Selection |
** BEGIN **
I am a foreign agent.
Because my program at the Institute for Policy Studies receives some funding from a German foundation, I qualify as a suspect person—according to the “foreign agent” law in Russia. As part of this law, any institution or person that the government deems a “foreign agent” has to make a declaration to that effect at the top of anything they publish.
It’s not just Russia. Since I last wrote about this law seven years ago, other countries have followed Vladimir Putin’s lead in their attempts to suppress civil society organizations, media outlets, and individuals critical of the government. That number now includes Hungary, Nicaragua, and Israel, with similar laws under discussion in El Salvador and Bulgaria.
Meanwhile, the Russian government continues to tighten the screws. It has expanded its original legislation to encompass foreign media (2017), domestic journalists and bloggers (2019), ordinary citizens (2020), and now political candidates (2021).
** END **
Dataset |
** BEGIN **
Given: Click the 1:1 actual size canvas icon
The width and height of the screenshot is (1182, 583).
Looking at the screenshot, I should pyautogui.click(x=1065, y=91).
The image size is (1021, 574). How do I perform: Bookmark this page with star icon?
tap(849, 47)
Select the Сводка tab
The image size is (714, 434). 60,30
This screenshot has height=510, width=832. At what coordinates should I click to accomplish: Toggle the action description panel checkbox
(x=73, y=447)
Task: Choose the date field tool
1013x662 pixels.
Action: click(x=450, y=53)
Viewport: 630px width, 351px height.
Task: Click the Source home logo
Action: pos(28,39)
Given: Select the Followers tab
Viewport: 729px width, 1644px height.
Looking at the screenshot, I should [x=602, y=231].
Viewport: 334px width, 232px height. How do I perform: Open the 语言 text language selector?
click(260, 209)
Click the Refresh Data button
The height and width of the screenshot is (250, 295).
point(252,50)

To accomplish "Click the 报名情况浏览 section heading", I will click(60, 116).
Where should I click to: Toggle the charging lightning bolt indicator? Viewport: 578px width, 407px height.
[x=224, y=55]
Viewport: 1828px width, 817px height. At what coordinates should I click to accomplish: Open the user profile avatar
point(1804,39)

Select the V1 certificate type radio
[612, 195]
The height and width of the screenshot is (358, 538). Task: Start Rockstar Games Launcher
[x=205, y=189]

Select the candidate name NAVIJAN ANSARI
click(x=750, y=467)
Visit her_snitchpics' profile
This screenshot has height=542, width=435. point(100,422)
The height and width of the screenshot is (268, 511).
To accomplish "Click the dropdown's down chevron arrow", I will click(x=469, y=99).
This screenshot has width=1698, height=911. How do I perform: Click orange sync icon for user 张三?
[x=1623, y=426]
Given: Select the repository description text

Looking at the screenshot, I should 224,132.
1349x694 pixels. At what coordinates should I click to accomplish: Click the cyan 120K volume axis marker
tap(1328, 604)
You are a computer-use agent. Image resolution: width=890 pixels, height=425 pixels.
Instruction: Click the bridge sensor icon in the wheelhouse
** END **
To do |
**1)** Name every group that Russia's foreign agent legislation has been expanded to cover, according to the article on Russia's foreign agent law, along with the year each was added.
**2)** In the records, rewrite the lines between the one holding "Given: Select the Followers tab" and the one holding "will click(60, 116).", inclusive, replacing "Refresh Data" with "Reload Data" and leaving everything else as it is.

Responses |
**1)** Foreign media (2017), domestic journalists and bloggers (2019), ordinary citizens (2020), and political candidates (2021).

**2)**
Given: Select the Followers tab
Viewport: 729px width, 1644px height.
Looking at the screenshot, I should [x=602, y=231].
Viewport: 334px width, 232px height. How do I perform: Open the 语言 text language selector?
click(260, 209)
Click the Reload Data button
The height and width of the screenshot is (250, 295).
point(252,50)

To accomplish "Click the 报名情况浏览 section heading", I will click(60, 116).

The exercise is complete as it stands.